Five Adjectives That Describe Personality and Leadership Style

Trustworthy, Positive, Collaborative, Ethical, Passionate

Position Statement

The Director candidates were asked to respond to the following question: As a CHIA Director you will help oversee and guide the Association. How can CHIA best pursue its mission via an “innovative approach” to develop health information professionals and advocate for practice excellence?

I remember when the electronic health record was first introduced. There was a fear of the unknown and concern on how these changes would impact productivity. Then there was the launch of coding software. Many felt some skepticism on its reliability and completeness in comparison to the good old-fashioned step-by-step, straight-from-the-book coding. With today’s data-driven digital era, we can now look back and view these advancements in technology as actual growth opportunities which served as the beginning of our expanded scope in the health care sector.

The HIM field has many significant layers of expert representation which serves as a conduit to many aspects of health care. No other profession is as wide-ranging in the same way as HIM. CHIA may continue to advocate practice excellence by staying on the forefront of the rapid changes in technology and providing early communication and education on topics like mobile health, telemedicine, smartphone health apps, artificial intelligence, health information exchange, payment portals, regulatory initiatives, and more. California’s HIT curriculum must remain current and aligned with the health information delivery in the workforce.

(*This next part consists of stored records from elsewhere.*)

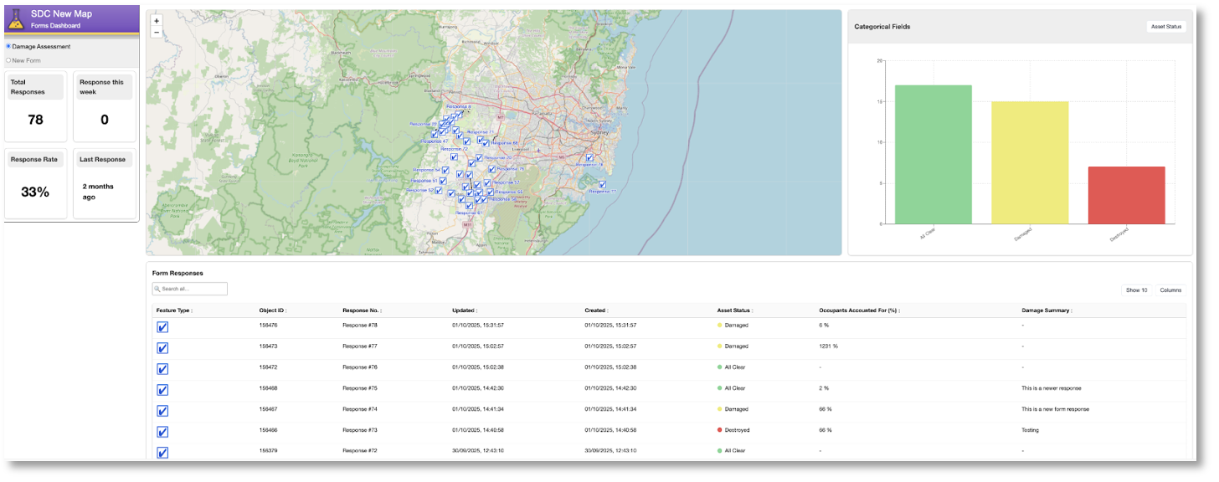Select the New Form radio button
Screen dimensions: 1219x482
(8, 60)
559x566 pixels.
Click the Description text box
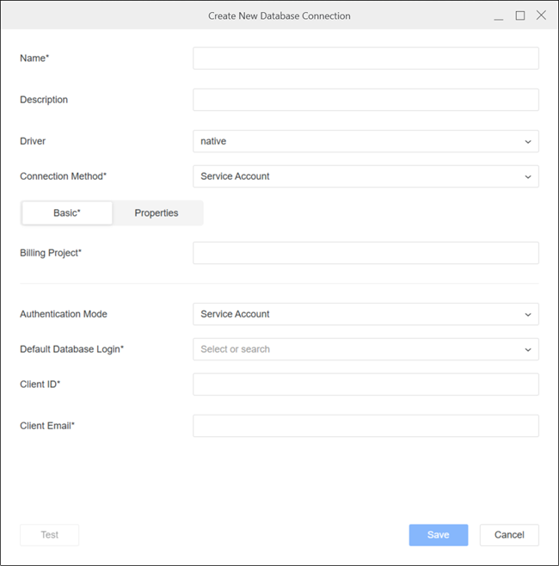366,100
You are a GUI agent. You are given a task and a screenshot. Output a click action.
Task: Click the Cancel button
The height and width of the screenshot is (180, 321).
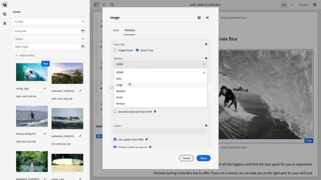186,158
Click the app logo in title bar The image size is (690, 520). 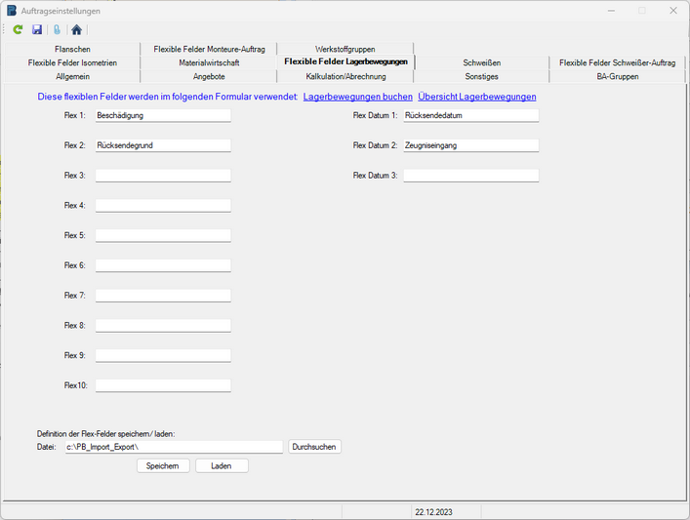click(x=12, y=10)
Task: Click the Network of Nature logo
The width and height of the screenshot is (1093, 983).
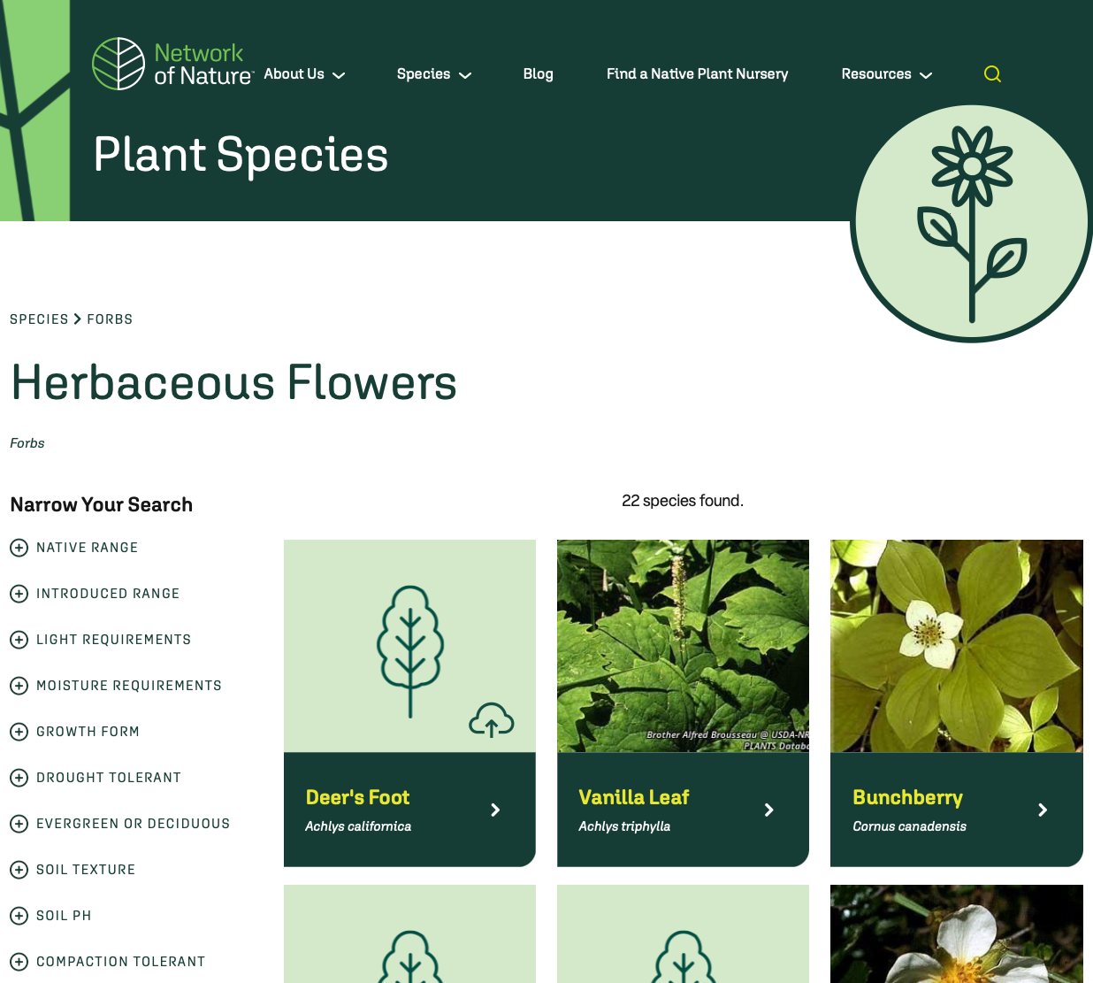Action: (172, 64)
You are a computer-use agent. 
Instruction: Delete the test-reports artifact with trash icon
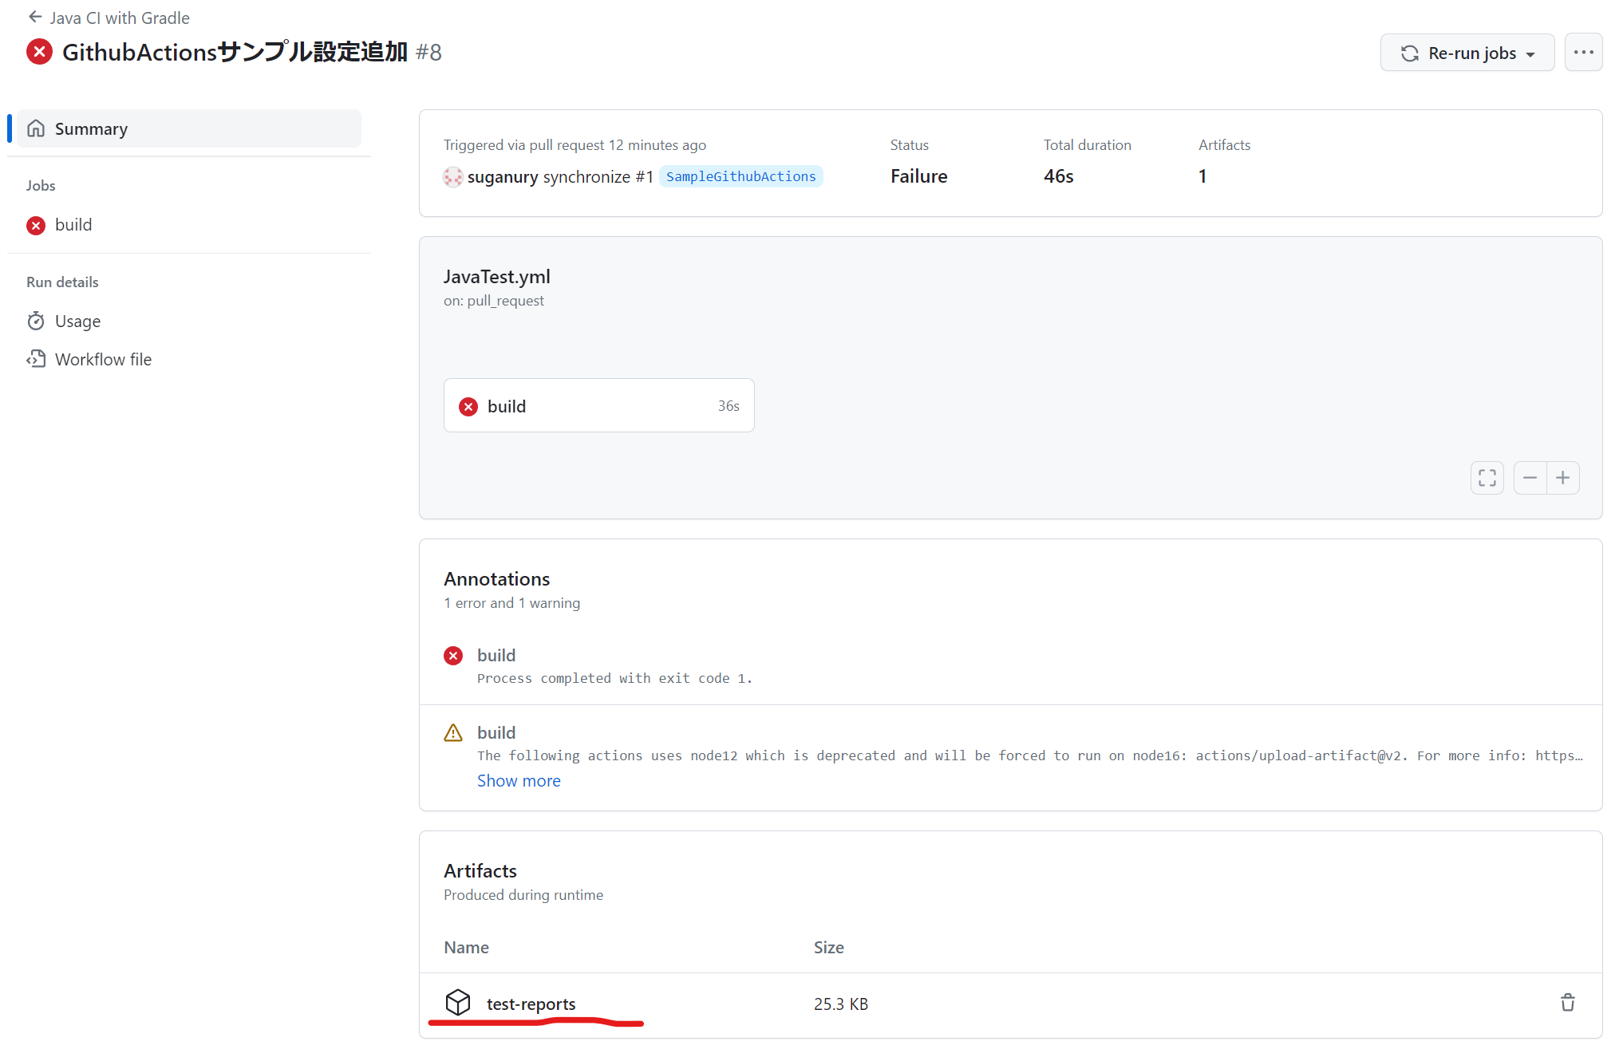tap(1567, 1003)
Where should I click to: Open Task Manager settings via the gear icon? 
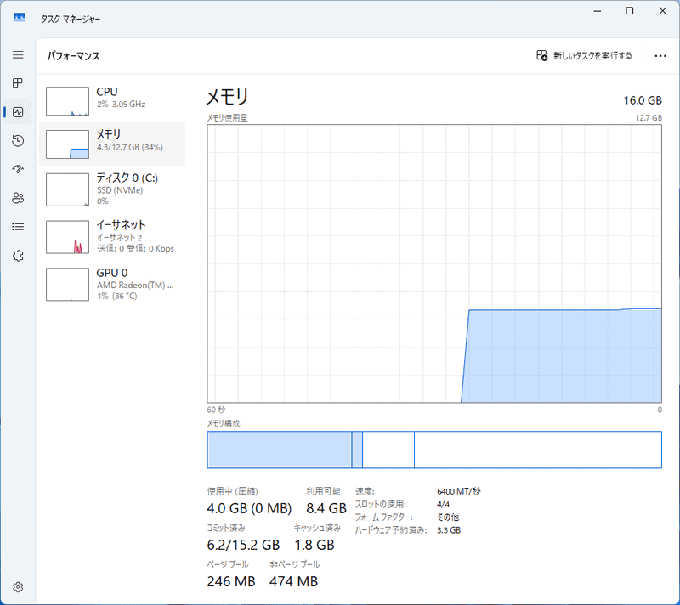[17, 586]
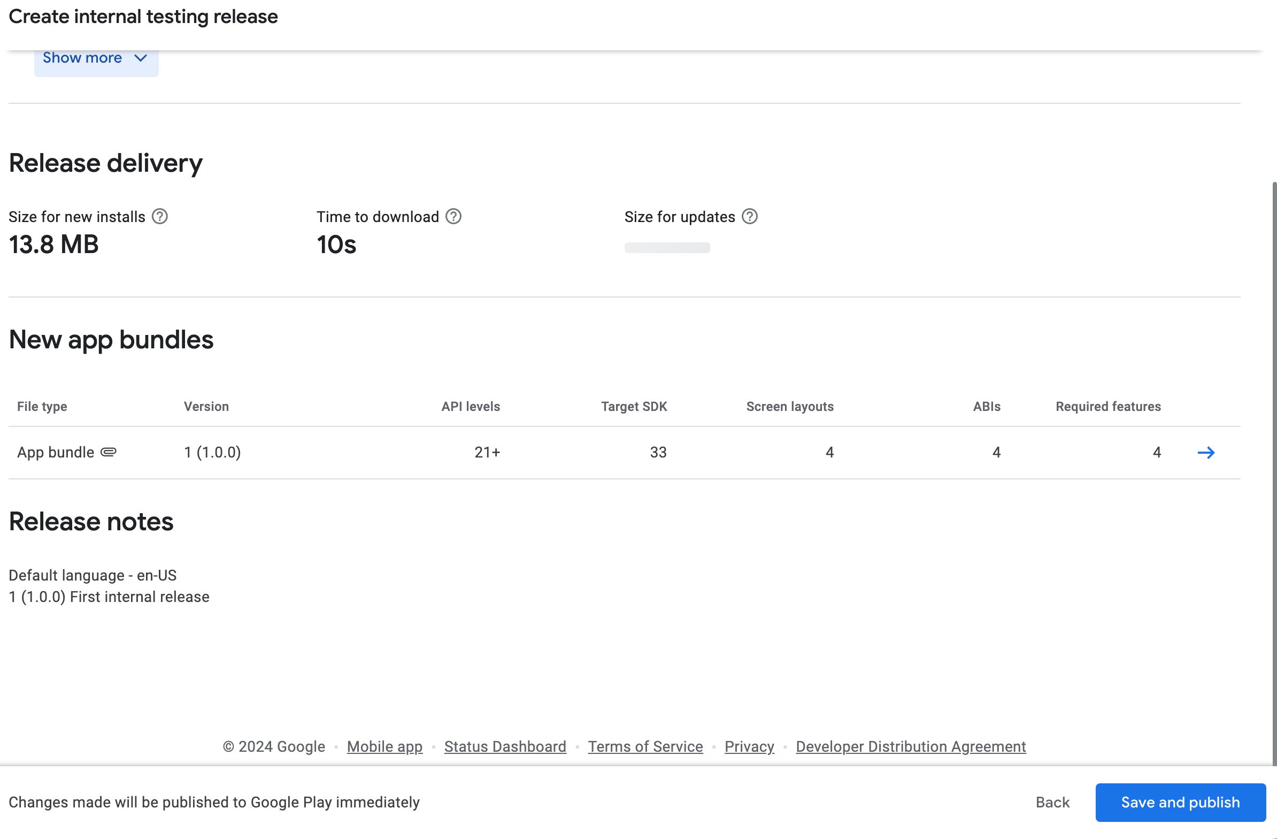Open the Developer Distribution Agreement link

911,746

It is a crucial time to actively develop creative solutions and think outside the box, which reminds me of the saying “success happens when we leave our comfort zone.” Let’s visibly present all our knowledge, expertise and contributions, and serve as health care leaders. Collaboration with other
professional and health care associations is also important. Let’s create and promote new innovative roles that place HIM professionals as ideal resources in the health care landscape. There are unique roles and responsibilities that need the representation that HIM professionals can best offer. A few good places where seeds have been planted or have pending positions ready to be designed include:

  • Financial institutions and regulators: Create connectivity between medical providers, patients and payers
  • Insurance and mortgage companies: Billing and information governance, financial assessments
  • Law firms: Health care litigation source expert, information technology in health care delivery by direct providers
  • Research method companies: Data mining, analysis, trends explanation for quality improvement and cost reduction
  • Health information exchange: Mobilization of health information, interoperability optimization
  • Patient advocacy: Release of information, health record accuracy and completeness
  • EHR trainers: Systems improvement, software development and proficiency, centralization
  • Pharmaceutical and biomedical manufacturers: Data and trends collection, regulatory requirements and compliance risk
  • Artificial intelligence: Decipher clinically relevant information in high volume data, data tracking and maintenance
  • And all the others that are yet to be created

With the support of our state association, we will be prepared to learn, adapt and master future changes in the health care landscape.